The quality of entries has been incredibly high this year and demonstrates that positive and authentic portrayals of mental health are compatible with the kind of original, creative and groundbreaking programming we have seen this evening. – Mind’s Chief Executive, Paul Farmer

Stars from across the media galaxy were out in force to celebrate the best portrayals and reporting of mental distress on TV and radio over the last year. Fiona Phillips, and Shaun Parkes were just some of the people on the shortlist as well as familiar faces from EastEnders, Hollyoaks and daytime soap Doctors.

There were wins all around the UK with long running Welsh language soap Pobol Y Cwm scooping the Soap Award for its portrayal of post-natal depression, the Raising Public Awareness award going to the Health Promotion Agency in Northern Ireland for its Don’t cover up your problems campaign targeted at young men to raise awareness of mental health and STV winning the Drama category for the series Cracked set in a residential rehab clinic.

The Channel 4/Quicksilver production, Insanity of war: Unreported world, won the award for Short Television Documentary; reporter Seyi Rhodes reported from Sierra Leone where thousands of people have been left severely traumatised from the brutal conflict ten years ago, but where there is only one psychiatrist.

Other celebrity supporters in attendance at the event, sponsored by Shift and Comic Relief, included Helen McCrory, Damian Lewis and Mind’s President Melvyn Bragg.
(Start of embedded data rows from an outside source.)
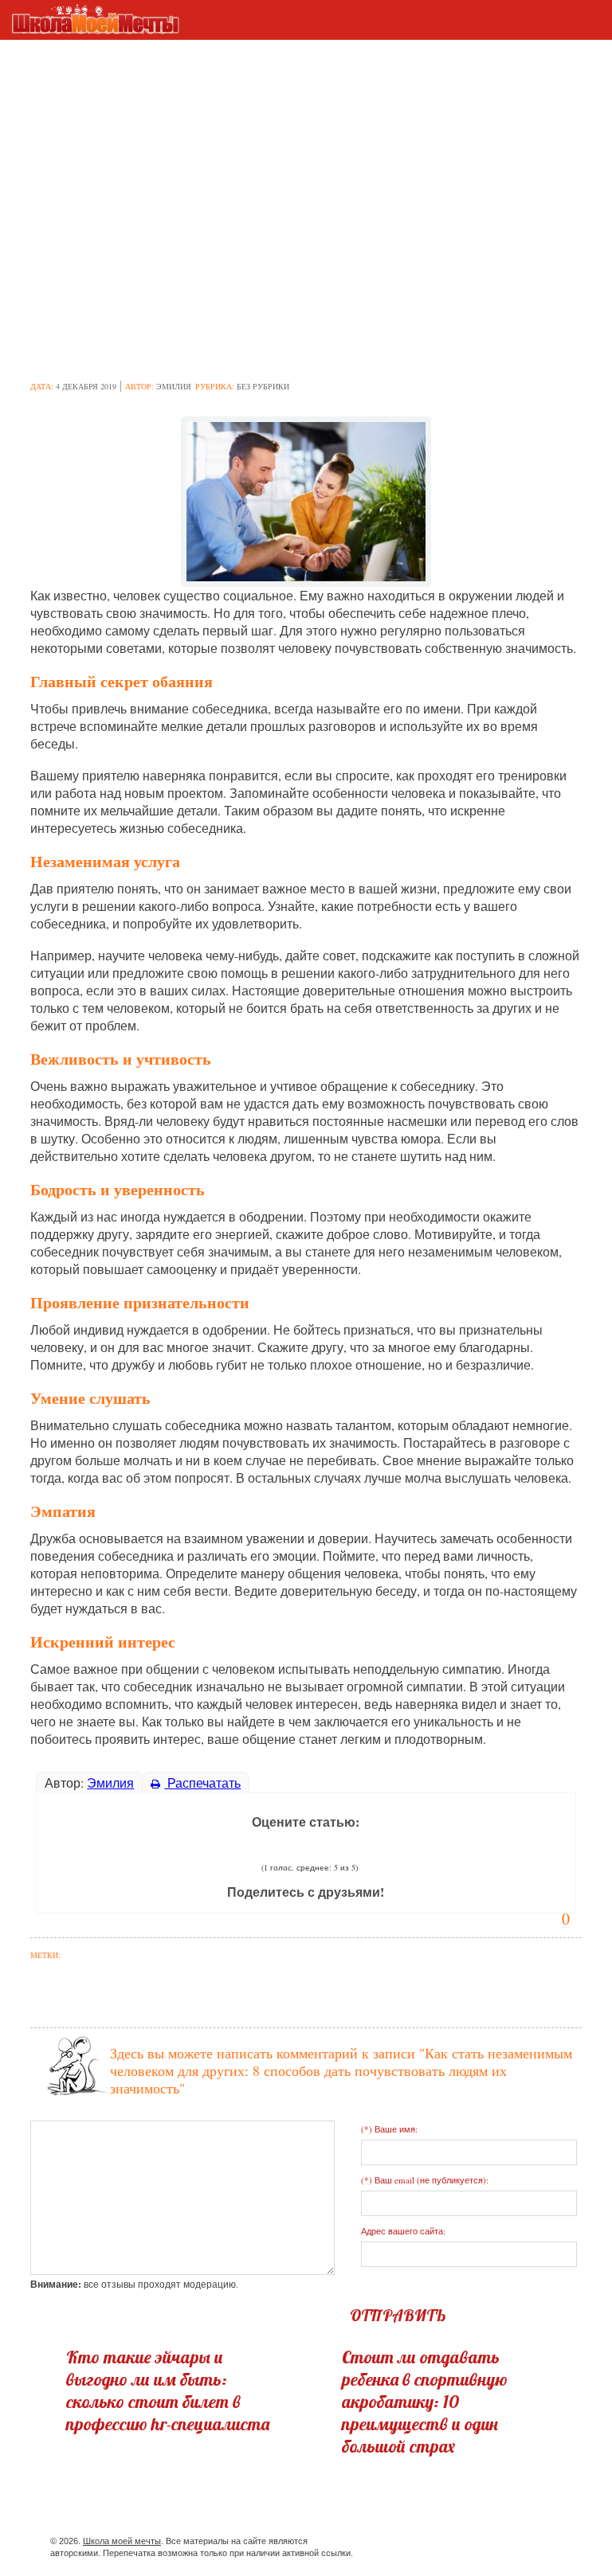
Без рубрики (263, 386)
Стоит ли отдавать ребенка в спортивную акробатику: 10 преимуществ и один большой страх (425, 2401)
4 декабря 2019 (86, 386)
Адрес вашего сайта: (403, 2231)
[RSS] (493, 2544)
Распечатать (202, 1782)
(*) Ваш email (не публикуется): (424, 2180)
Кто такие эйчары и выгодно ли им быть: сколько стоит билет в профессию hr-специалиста (167, 2390)
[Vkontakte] (465, 2544)
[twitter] (436, 2544)
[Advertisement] (306, 129)
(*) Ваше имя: (389, 2129)
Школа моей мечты (122, 2541)
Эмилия (173, 386)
The full list of winners includes:

  • Full Length Television Documentary sponsored by Rethink
    Cracking up (BBC Two/Liberty Bell Productions)
    Former Downing Street Director of Communications Alastair Campbell reflects on the breakdown he experienced in 1986, and his subsequent recovery.
  • Short Television Documentary sponsored by Rethink
    Insanity of war: Unreported world (Channel 4/Quicksilver)
    Reporter Seyi Rhodes visits Sierra Leone, ten years after one of the most brutal conflicts in recent history. Thousands of people have been left severely traumatised, but the country is served by just one psychiatrist.
  • Television and Radio News sponsored by The Sainsbury Centre for Mental Health
    Mental health in Parliament: Newsnight (BBC Two)
    Caroline Hawley reports that one in five MPs has had a mental health problem but is fearful about the consequences of admitting it.
  • Young People’s Media sponsored by The Samaritans
    Troubled minds (Teachers TV/Mosaic Films)
    Four short animated films narrated by young people who have experienced a range of mental health problems.
  • TV Drama
    Cracked (STV/STV Productions)
    A series set in a residential rehab clinic in the Scottish countryside, following the ups and downs of both clients and therapists.
  • Soaps and Continual TV Drama
    Pobol Y Cwm (S4C/BBC Cymru)
    The long running Welsh language daily soap depicts postnatal depression through the story of a single mother.
  • Factual Radio
    Mind your own business? You and Yours (BBC Radio 4)
    A phone in on the dilemma for job applicants on whether to reveal a history of mental problems.
  • Radio Drama
    Do’s and don’ts for the mentally interesting (BBC Radio 4)
    An uplifting factual drama based on 23-year old Seaneen Molloy’s acclaimed blog about learning to live – and love – with bipolar disorder.
  • Raising Public Awareness
    Don’t cover up your problems (Public Health Agency for Northern Ireland / The Leith Agency)
    A campaign targeting young men to raise awareness of mental health and encourage a positive attitude to seeking help for self and others.
  • Speaking Out
    Tom Perry, Alastair Rolfe and Mark Payge contributors to the documentary Chosen who courageously spoke out about their experience of being abused as children at an English preparatory school.
  • Making a Difference
    EastEnders for their continued commitment to tackling mental health storylines in a sensitive and realistic way.